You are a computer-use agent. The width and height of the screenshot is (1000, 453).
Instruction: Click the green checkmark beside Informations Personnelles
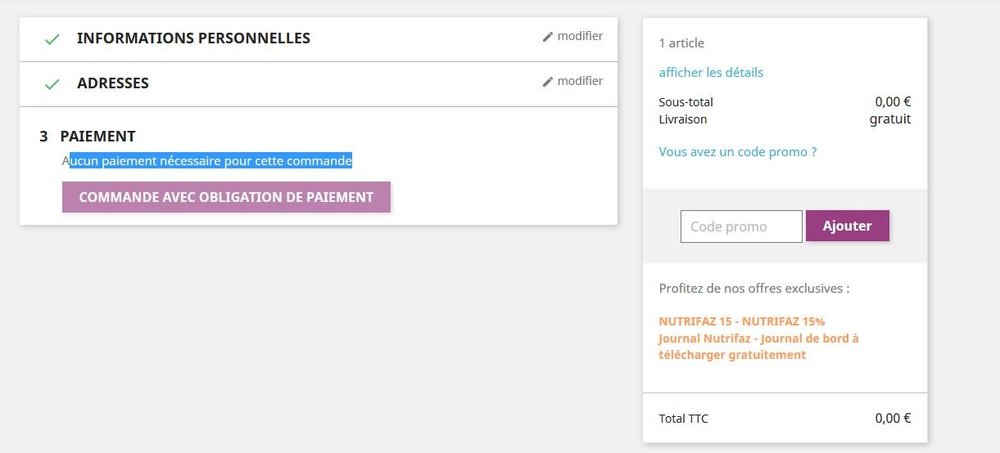(x=52, y=39)
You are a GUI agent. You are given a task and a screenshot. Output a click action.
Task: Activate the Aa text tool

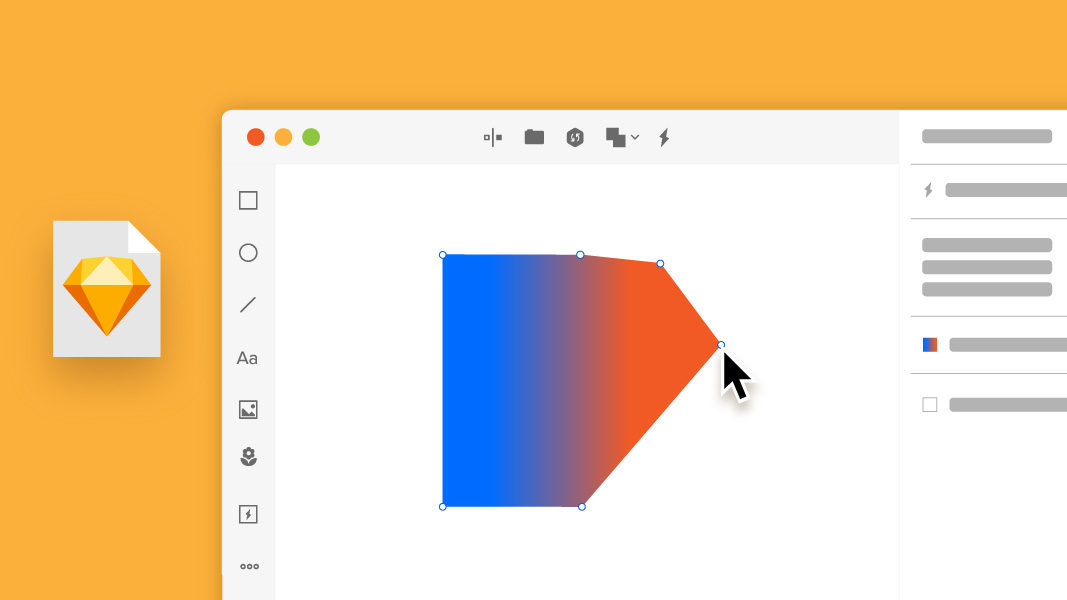(x=247, y=358)
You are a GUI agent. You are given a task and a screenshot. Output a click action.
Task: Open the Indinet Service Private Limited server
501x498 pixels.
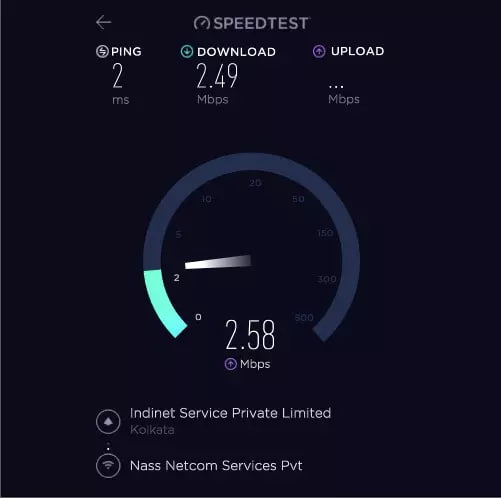pos(230,413)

**********

• Given request: Return the text lines of all three entries above word for word, leaving out the pictures.

• Completed exercise:
You are a computer-use agent. The width and height of the screenshot is (1000, 453).
Instruction: Click the green checkmark beside Informations Personnelles
(x=52, y=39)
You are a GUI agent. You are given a task and a screenshot. Output a click action.
Task: Activate the Aa text tool

(x=247, y=358)
You are a GUI agent. You are given a task and a screenshot. Output a click action.
Task: Open the Indinet Service Private Limited server
501x498 pixels.
pos(230,413)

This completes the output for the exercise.